Franklin Templeton moves to calm Indian investors after new debt fund ban

·2-min read
FILE PHOTO: A broker reads a newspaper while trading at a brokerage firm in Mumba

By Abhirup Roy and Aditya Kalra

NEW DELHI (Reuters) -Franklin Templeton India told investors on Wednesday that the market regulator's ban on its launching new debt funds would have no impact on existing funds that manage $8 billion in assets.

The Securities and Exchange Board of India (SEBI) on Monday barred Franklin from launching any new debt schemes for two years after a probe into its sudden closure of six credit funds last year found "serious lapses and violations."

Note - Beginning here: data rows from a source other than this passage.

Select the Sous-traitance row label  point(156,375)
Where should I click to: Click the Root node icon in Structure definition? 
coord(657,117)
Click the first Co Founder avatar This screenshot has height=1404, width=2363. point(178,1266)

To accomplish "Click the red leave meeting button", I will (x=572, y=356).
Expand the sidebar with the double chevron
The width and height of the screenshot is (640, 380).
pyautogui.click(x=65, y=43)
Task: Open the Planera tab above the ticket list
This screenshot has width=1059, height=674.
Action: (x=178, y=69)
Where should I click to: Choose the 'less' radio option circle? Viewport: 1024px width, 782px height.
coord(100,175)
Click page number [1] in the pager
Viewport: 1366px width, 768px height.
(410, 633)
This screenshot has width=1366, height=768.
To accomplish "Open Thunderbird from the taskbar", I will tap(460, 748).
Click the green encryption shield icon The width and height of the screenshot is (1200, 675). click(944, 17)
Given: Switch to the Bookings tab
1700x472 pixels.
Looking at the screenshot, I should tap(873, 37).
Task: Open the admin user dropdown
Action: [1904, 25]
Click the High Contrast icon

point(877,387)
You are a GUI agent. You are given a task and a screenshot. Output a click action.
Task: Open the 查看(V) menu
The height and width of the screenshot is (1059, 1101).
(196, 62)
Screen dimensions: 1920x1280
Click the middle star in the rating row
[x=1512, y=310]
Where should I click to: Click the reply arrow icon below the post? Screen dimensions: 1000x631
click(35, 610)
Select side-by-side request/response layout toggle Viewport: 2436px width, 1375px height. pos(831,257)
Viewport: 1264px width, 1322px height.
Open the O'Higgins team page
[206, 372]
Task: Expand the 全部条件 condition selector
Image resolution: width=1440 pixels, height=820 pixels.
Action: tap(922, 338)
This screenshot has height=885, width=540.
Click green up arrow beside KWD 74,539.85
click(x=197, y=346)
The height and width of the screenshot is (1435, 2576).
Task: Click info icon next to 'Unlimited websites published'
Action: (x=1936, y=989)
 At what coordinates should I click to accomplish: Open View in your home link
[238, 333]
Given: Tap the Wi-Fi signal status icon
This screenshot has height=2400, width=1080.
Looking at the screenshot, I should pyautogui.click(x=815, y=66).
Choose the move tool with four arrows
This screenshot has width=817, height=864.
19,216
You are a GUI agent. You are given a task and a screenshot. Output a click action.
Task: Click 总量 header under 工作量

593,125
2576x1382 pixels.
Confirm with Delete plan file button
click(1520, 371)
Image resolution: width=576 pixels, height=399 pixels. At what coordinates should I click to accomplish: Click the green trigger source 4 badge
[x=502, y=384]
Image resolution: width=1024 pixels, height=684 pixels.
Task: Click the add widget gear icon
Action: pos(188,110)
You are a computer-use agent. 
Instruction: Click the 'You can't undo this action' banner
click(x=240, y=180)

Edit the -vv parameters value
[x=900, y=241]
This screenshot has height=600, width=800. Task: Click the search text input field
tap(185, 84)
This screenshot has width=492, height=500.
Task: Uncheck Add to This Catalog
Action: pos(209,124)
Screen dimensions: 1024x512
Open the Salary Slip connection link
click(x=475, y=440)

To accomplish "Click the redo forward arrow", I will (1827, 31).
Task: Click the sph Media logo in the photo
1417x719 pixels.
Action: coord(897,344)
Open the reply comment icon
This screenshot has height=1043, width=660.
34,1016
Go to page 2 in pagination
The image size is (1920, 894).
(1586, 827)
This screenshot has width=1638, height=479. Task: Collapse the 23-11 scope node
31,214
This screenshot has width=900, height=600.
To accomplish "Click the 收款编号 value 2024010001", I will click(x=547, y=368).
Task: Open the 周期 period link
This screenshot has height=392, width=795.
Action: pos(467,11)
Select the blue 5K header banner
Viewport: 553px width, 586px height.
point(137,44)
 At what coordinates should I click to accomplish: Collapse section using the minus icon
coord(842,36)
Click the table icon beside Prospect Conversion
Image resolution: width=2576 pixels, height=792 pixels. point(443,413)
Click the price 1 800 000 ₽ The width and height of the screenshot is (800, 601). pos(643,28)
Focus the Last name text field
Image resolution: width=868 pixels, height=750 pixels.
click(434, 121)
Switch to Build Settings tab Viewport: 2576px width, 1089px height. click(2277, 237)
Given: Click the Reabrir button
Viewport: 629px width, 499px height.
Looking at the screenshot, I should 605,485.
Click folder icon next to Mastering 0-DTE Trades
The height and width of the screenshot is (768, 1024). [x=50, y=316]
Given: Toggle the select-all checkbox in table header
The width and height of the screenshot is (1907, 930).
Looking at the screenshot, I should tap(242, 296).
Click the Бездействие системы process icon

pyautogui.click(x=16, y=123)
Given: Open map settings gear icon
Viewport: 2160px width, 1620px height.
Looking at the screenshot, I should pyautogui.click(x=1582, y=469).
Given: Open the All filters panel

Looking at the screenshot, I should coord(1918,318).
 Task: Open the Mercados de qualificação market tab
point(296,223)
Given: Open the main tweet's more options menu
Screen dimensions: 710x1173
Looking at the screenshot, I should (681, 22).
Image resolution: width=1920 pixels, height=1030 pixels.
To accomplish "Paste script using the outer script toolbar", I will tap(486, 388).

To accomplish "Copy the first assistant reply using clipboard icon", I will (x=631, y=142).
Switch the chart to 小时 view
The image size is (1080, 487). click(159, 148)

Franklin has said it strongly disagreed with SEBI's order and planned to appeal it. In an e-mail to investors on Wednesday seen by Reuters, the fund house sought to reassure investors about any broader impact its other funds.

"I would like to clarify upfront, that the SEBI order has no impact on other schemes managed by Franklin," India President Sanjay Sapre said in the email.

Franklin continues to manage more than 610 billion rupees ($8.36 billion) for more than 2 million investors in India, he added.

Franklin has faced regulatory probes and court battles since April 2020 when it unexpectedly wound up six credit funds in India with assets of close to $4 billion, citing a lack of liquidity amid the coronavirus pandemic. Those funds had large exposure to higher-yielding, lower-rated credit securities.

In the Monday order, SEBI also ordered the fund house to refund investment and advisory fees, along with interest, of more than 5 billion rupees ($68.51 million), and fined the global giant another 50 million rupees.

One senior Indian fund manager, who declined to be named, told Reuters that money managers grew more cautious about investment decisions after the SEBI order.

"SEBI now is not leaving any room for any deviation and it's becoming very strict ... there is a heightened level of alertness and attention that has come," the manager said.